Wednesday, July 16, 2008

IF

The poem below has long been a favorite of mine. I was introduced to it in high school by two English teachers (Ms. Ruth Smith and Ms. Sonia Walters) who both have had great influence on my way of thinking. In fact, I have pictures of both of them in my office today. They are both gone now. I wish I could say I enjoyed it as much back then as I do now. Age and experience bring a richness to its words. The wisdom it proclaims is “way cool”… in today’s language. It was written in 1895 by one of England’s most famous authors and poets, Rudyard Kipling. If you have never heard or read it I’d like to know how you like it and what it means to you. If you are familiar with it, I hope it makes you pause and think as much as it does me.

IF

If you can keep your head when all about you
Are losing theirs and blaming it on you,
If you can trust yourself when all men doubt you,
But make allowance for their doubting too;
If you can wait and not be tired by waiting,
Or being lied about, don't deal in lies,
Or being hated, don't give way to hating,
And yet don't look too good, nor talk too wise:

If you can dream-and not make dreams your master;
If you can think-and not make thoughts your aim;
If you can meet with Triumph and Disaster
And treat those two imposters just the same;
If you can bear to hear the truth you've spoken
Twisted by knaves to make a trap for fools,
Or watch the things you gave your life to, broken,
And stoop and build 'em up with worn-out tools:

If you can make one heap of all your winnings
And risk it on one turn of pitch-and-toss,
And lose, and start again at your beginnings
And never breathe a word about your loss;
If you can force your heart and nerve and sinew
To serve your turn long after they are gone,
And so hold on when there is nothing in you
Except the Will which says to them: "Hold on!"

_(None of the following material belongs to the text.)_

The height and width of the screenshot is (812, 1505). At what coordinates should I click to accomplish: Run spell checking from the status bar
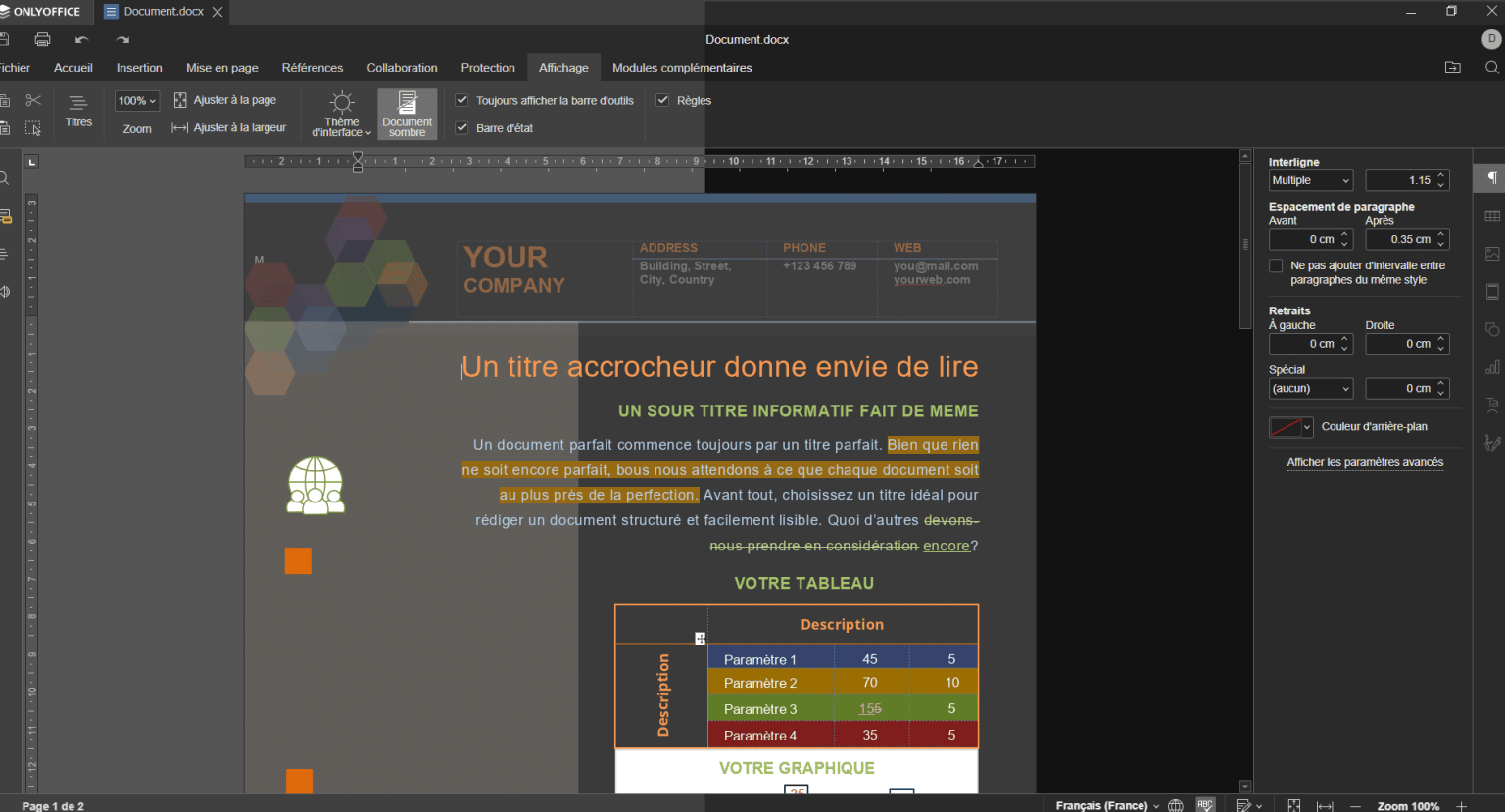click(x=1205, y=805)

If you can talk with crowds and keep your virtue,
Or walk with Kings-nor lose the common touch,
If neither foes nor loving friends can hurt you,
If all men count with you, but none too much;
If you can fill the unforgiving minute
With sixty seconds' worth of distance run,
Yours is the Earth and everything that's in it,
And-which is more-you'll be a Man, my son!

Like I said…way cool!

1 comment:

Anonymous said...

Easy to read, hard to live.

Rob likes your style of writing as well as your thoughts.